We have this illusion on the analytics side of healthcare that the structured data is of high quality. When we go to share the data, most of these systems — whether it’s Epic, Cerner, Meditech, or whatever — are still using dictionaries that were developed for that EMR, with code systems that are specific to the EMR. They still have to be normalized on the outbound.

The challenge with people sharing data out, especially if it’s a regulatory requirement, is that it’s a “letter of the law” as opposed to “the spirit of the law” type of engagement. The data is leaving, and people tend not to care as much about the data that’s leaving as they do about the data that’s coming in. The problem with the data coming in is that, to the people who sent it, it was data leaving, so it wasn’t as important to them.

Do those clinicians who don’t trust their own data at least have confidence in the subset that they need to treat patients, or do they create their own notes or records?

It’s a combination of the time famine that providers have. They don’t have a lot of time. A handful are aware and plugged into what’s happening with health informatics and interoperability, but a lot of them in the trenches are just focused on how to provide the best care while complying with the things they are being asked to do by their organization. A lot of them, at least the ones that I talk to, tend to still rely heavily on their unstructured notes to go from encounter to encounter.

A few years ago, we looked at the structured data and did inferencing to find patients who were undocumented diabetics, patients who had no mention of it in the structured medical record. We looked for other indicators, like the fact that they had a hemoglobin A1C that was out of whack, or they were taking something like insulin or metformin. In six months, we found 3,600 undocumented diabetics. When the folks we were working with presented that finding to providers, the feedback was pretty universal — I know those patients are diabetic, that’s why I gave them metformin.

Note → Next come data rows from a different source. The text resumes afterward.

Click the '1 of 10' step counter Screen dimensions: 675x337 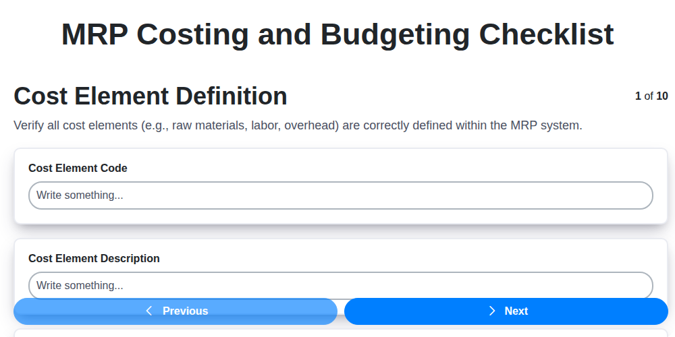coord(651,96)
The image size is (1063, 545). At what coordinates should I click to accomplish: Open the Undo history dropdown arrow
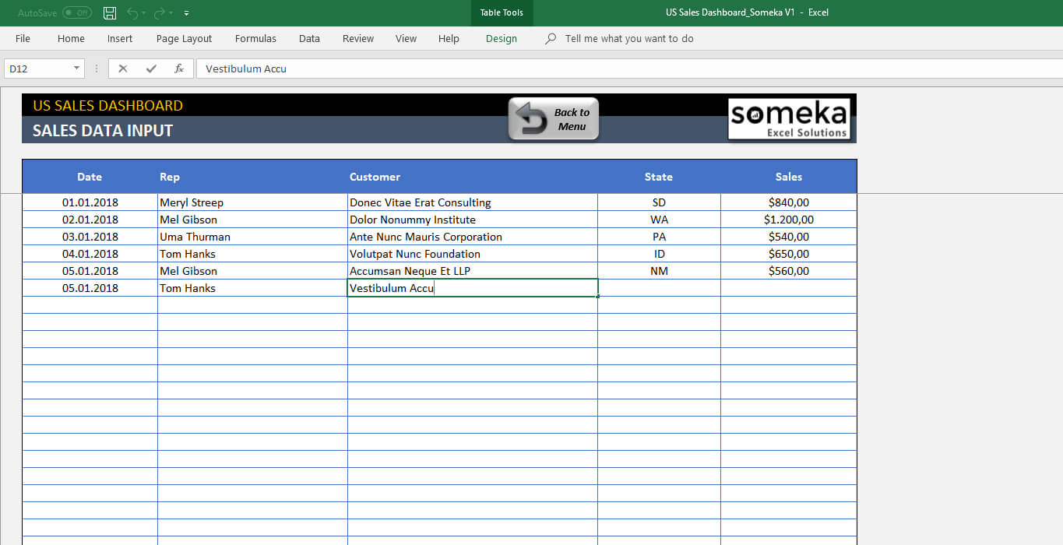[145, 13]
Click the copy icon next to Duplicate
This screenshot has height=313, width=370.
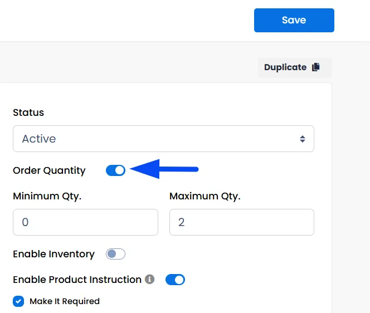pyautogui.click(x=316, y=67)
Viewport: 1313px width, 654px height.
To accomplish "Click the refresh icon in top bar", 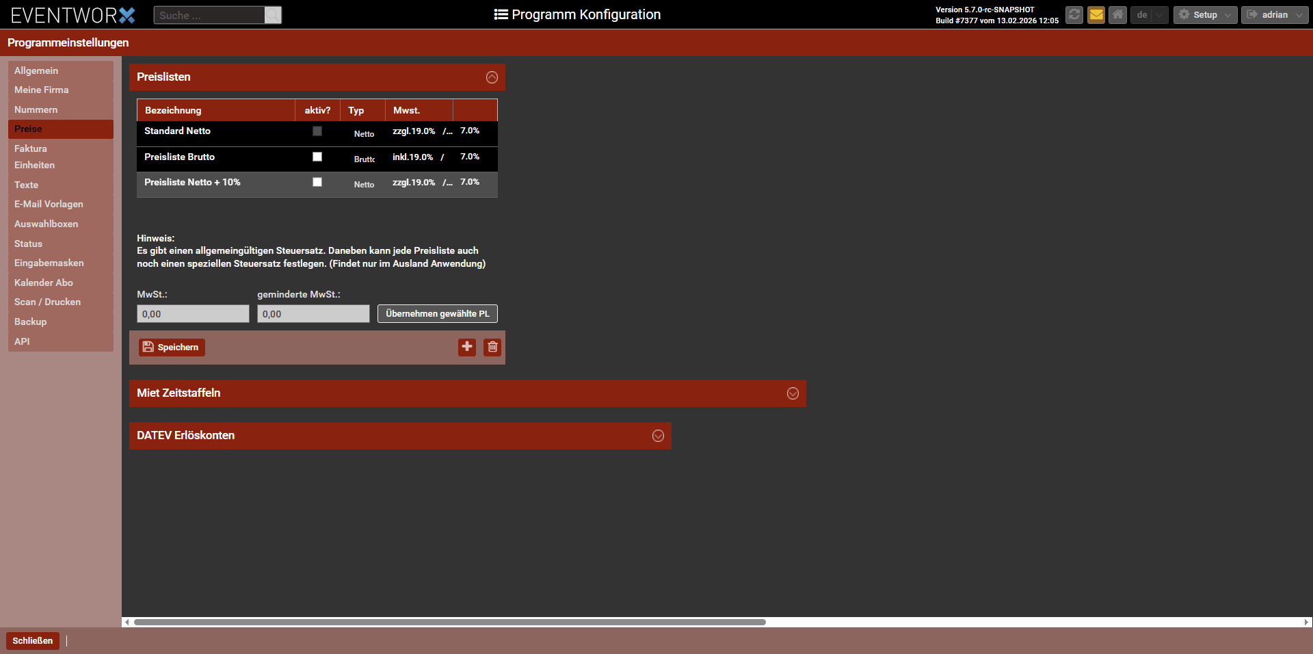I will click(x=1074, y=14).
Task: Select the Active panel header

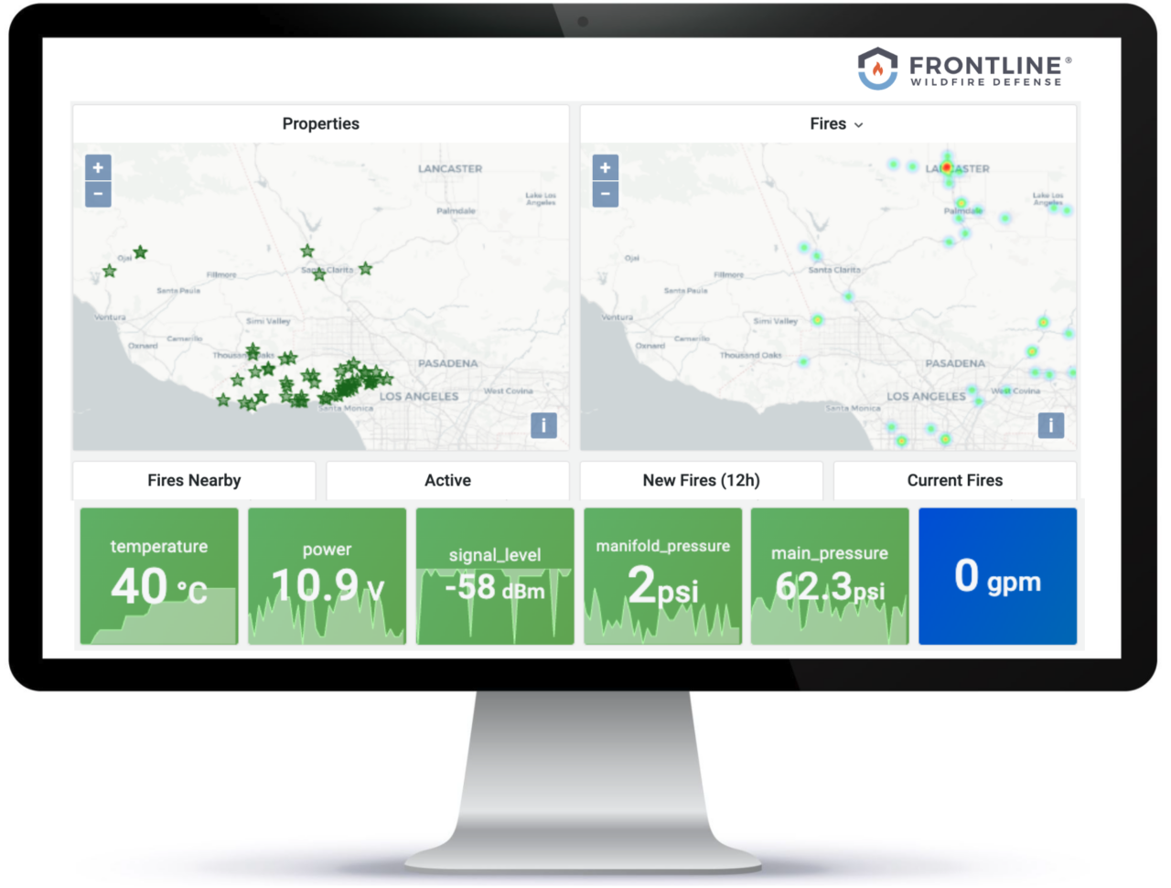Action: tap(447, 480)
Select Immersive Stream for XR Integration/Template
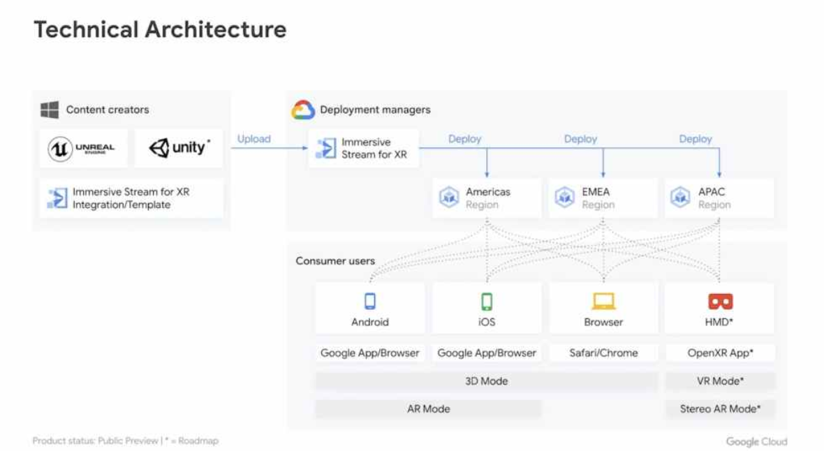The width and height of the screenshot is (824, 451). click(x=131, y=198)
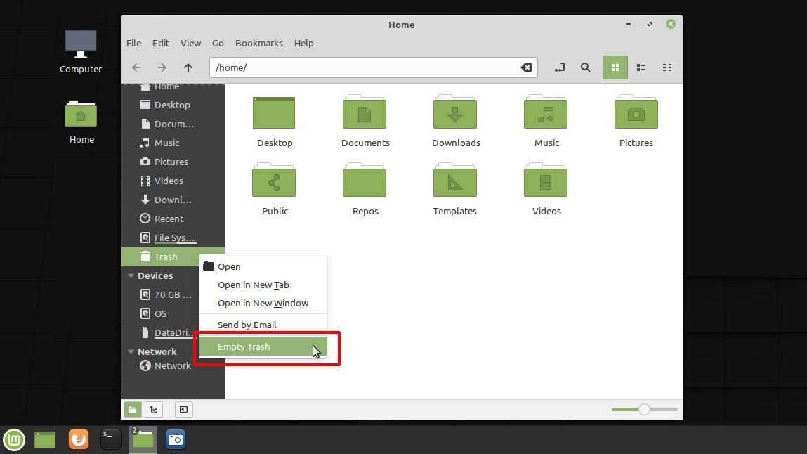
Task: Switch to icon view mode
Action: click(615, 67)
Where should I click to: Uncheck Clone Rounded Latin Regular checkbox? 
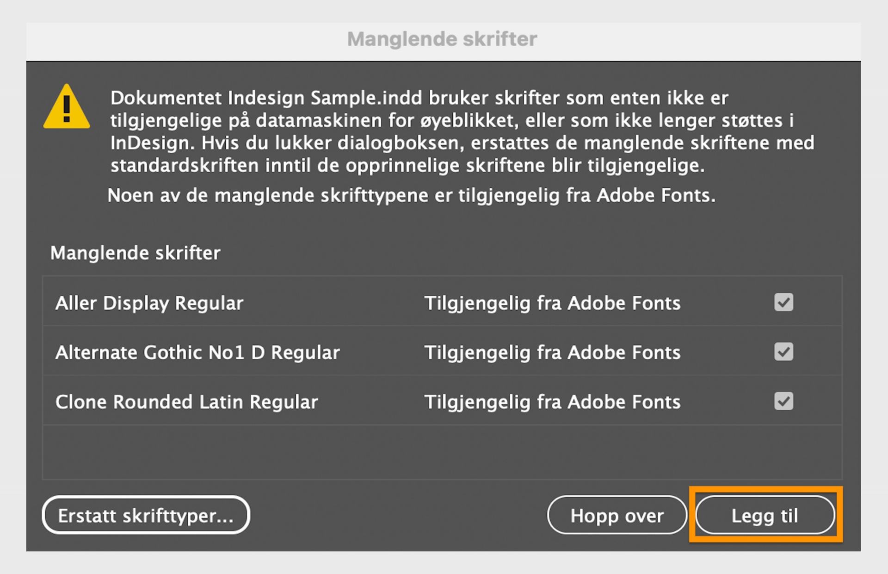[x=783, y=401]
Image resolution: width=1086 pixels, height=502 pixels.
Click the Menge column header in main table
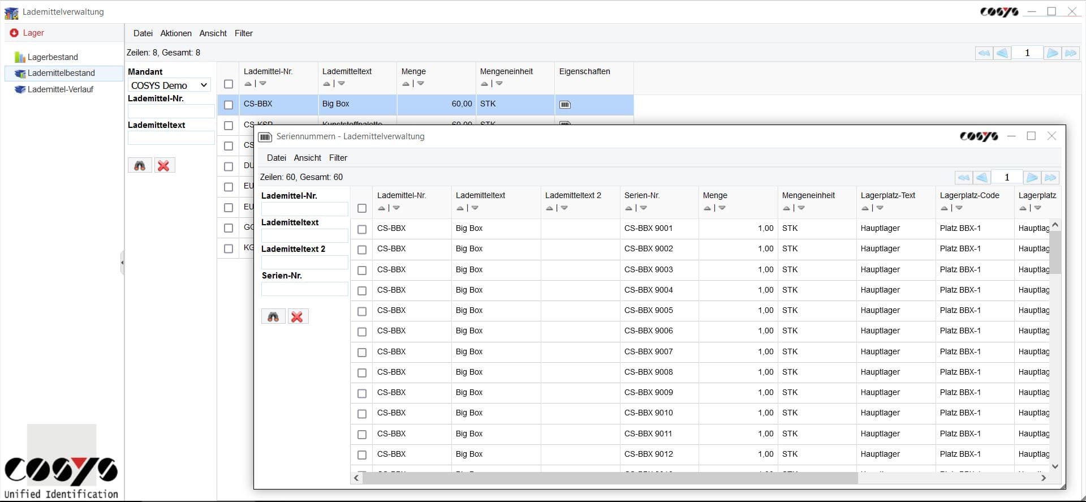coord(413,71)
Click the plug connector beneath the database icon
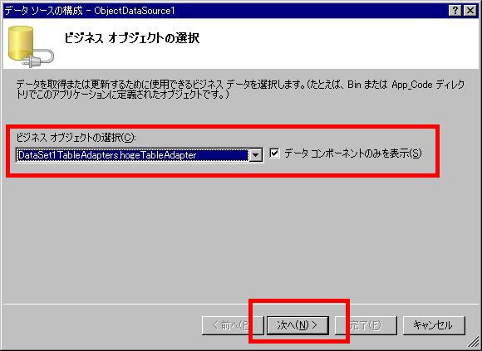This screenshot has width=482, height=351. click(x=38, y=58)
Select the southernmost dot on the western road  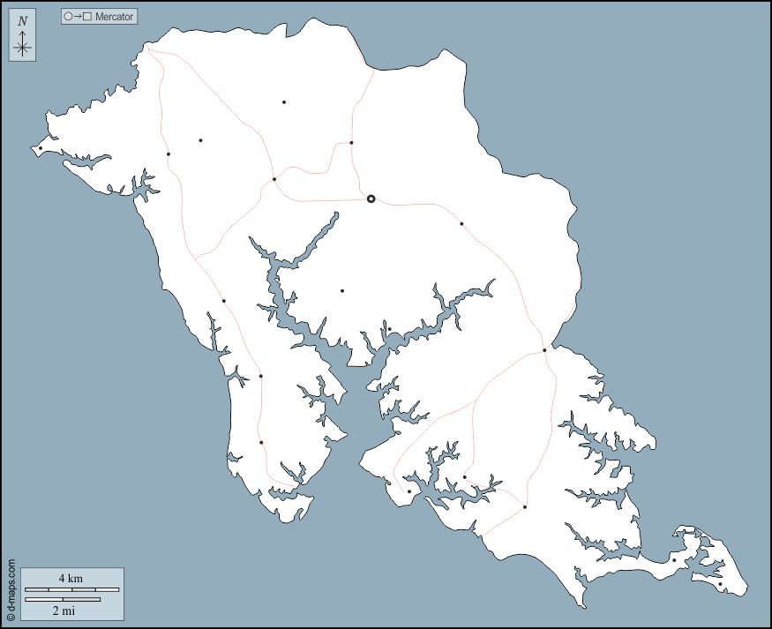click(261, 443)
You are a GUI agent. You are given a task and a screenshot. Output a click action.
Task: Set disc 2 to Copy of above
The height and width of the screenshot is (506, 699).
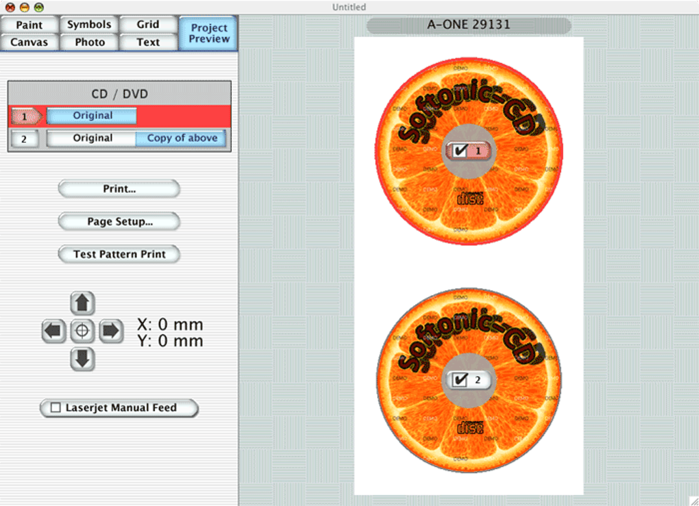pos(181,138)
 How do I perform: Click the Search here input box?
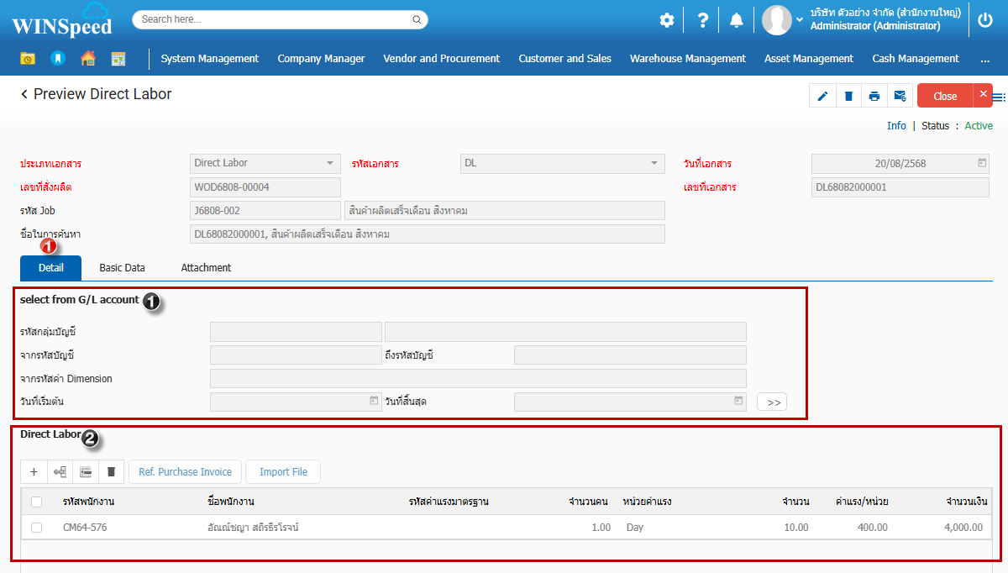(273, 19)
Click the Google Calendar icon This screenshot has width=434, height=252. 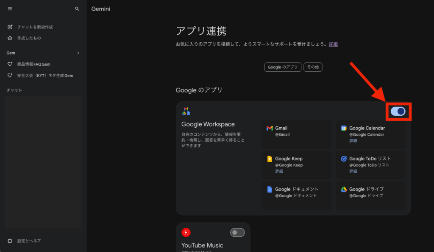pos(344,128)
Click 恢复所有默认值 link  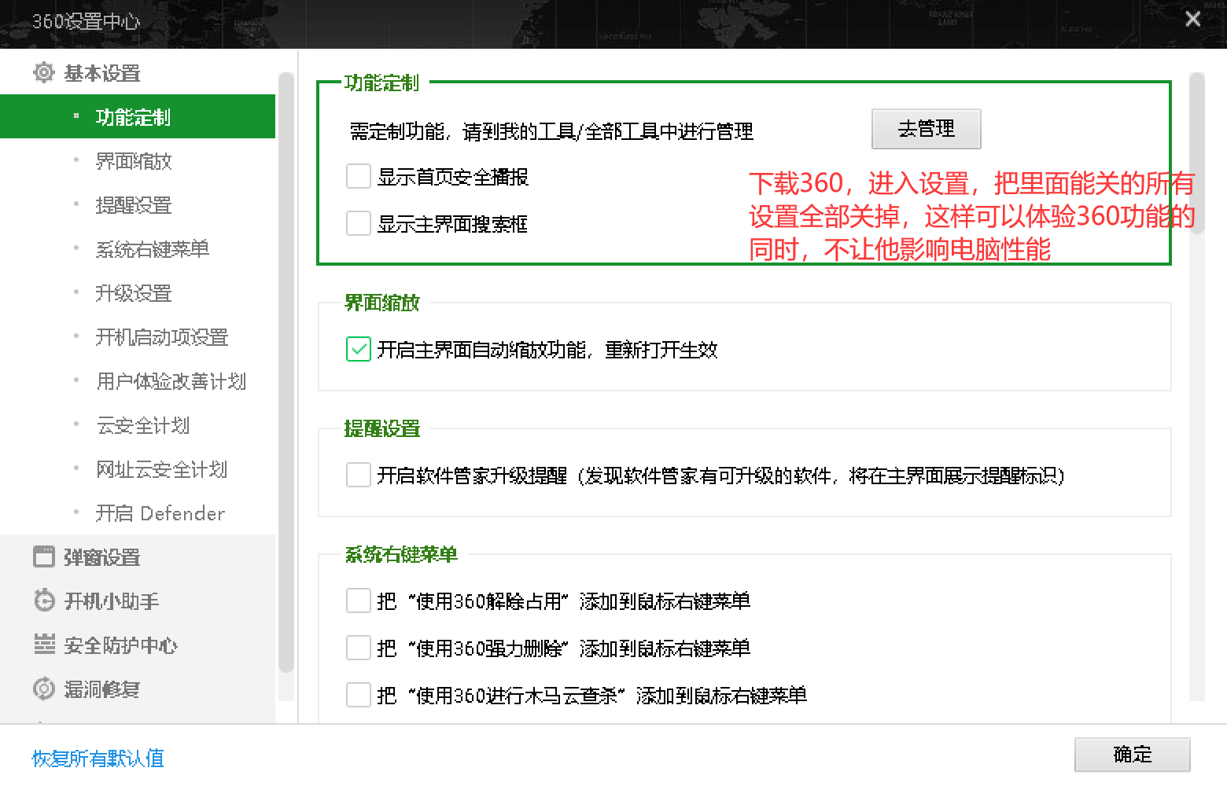tap(97, 758)
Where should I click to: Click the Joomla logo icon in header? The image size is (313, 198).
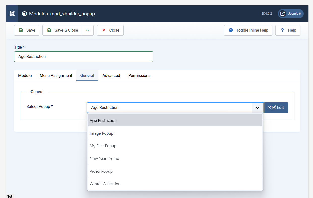pos(12,14)
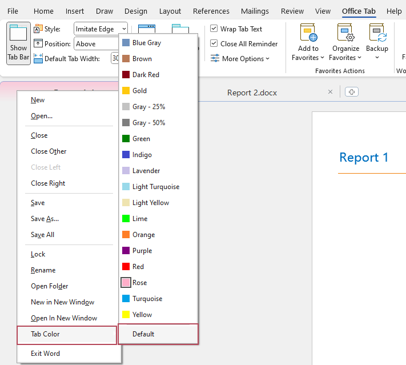
Task: Toggle the Wrap Tab Text checkbox
Action: 214,29
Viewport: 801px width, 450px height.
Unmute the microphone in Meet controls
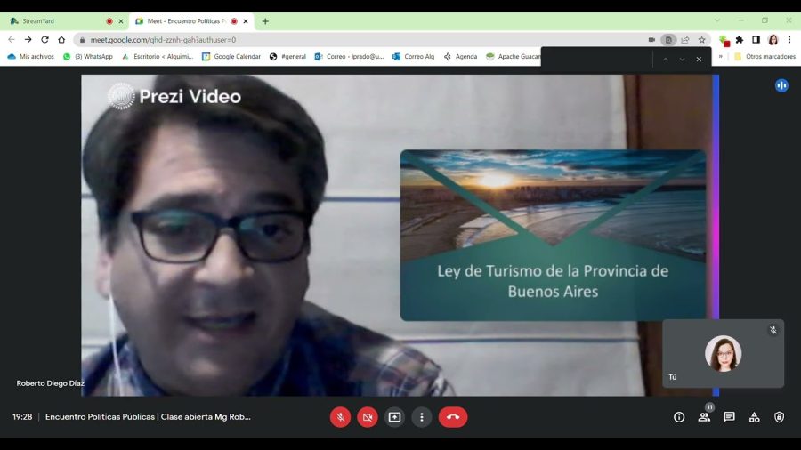coord(340,417)
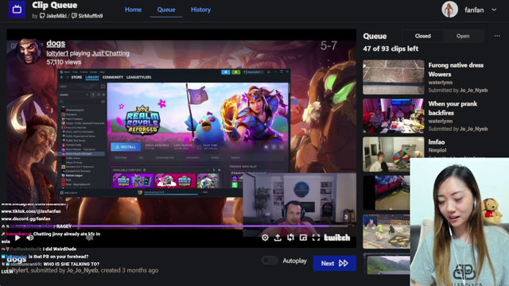Mute the clip with volume icon

(x=30, y=238)
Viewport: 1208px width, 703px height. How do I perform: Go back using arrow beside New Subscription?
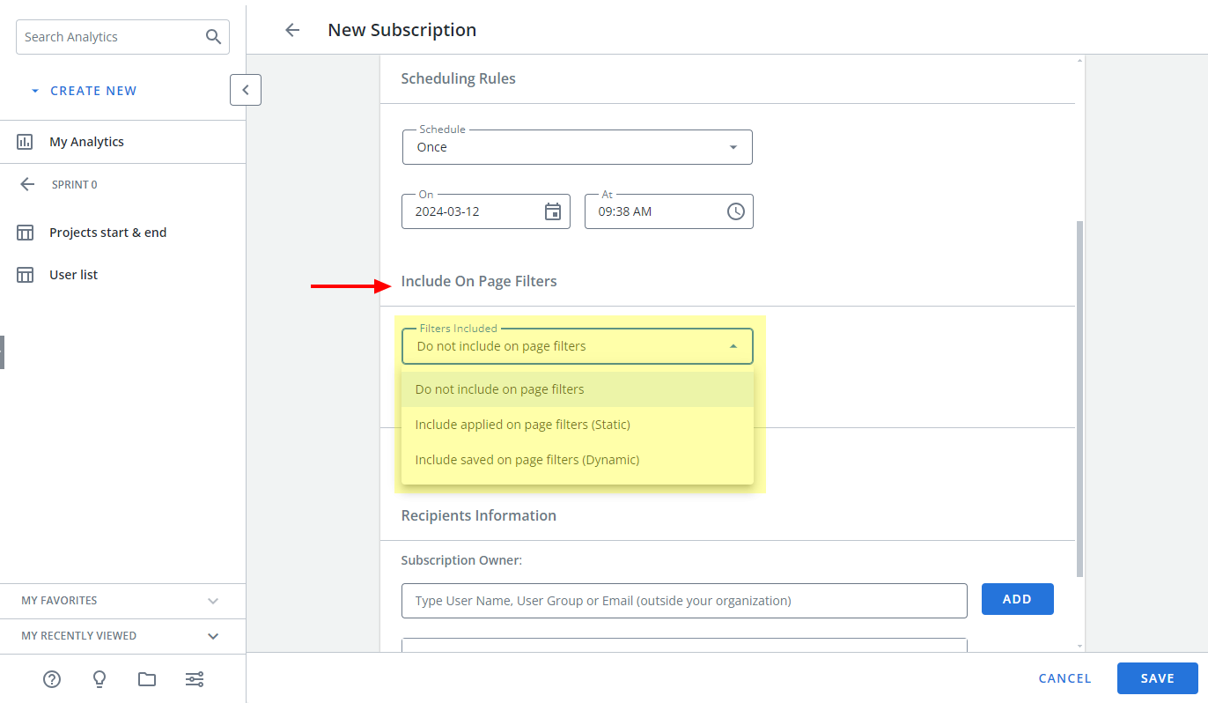pos(291,29)
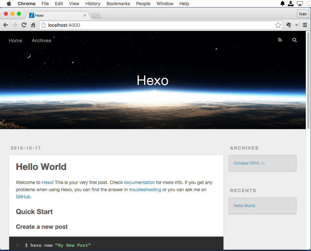The height and width of the screenshot is (251, 311).
Task: Open Chrome's hamburger menu icon
Action: click(x=305, y=25)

The problem is that there’s a disconnect between the provider, who is legitimately just trying to take care of people, and the unintended consequence of not having the structured data in the system. That means that your quality measures are out of whack, your patient management software is not scheduling foot exams. There’s still a disconnect between why you put in the structured data in the first place and all the downstream systems that consume that. Analytics, machine learning, and AI, all these things that we want to embrace and leverage in healthcare, depend on the structured data being there and being correct. We are pretty far off from that, unfortunately.

Does AI offer opportunities to structure that data using free text notes or audio recordings of encounters?

We have done a lot with NLP and also evaluated what’s going on with large language models. The problem in healthcare is that when it comes to data, it always falls back to trust.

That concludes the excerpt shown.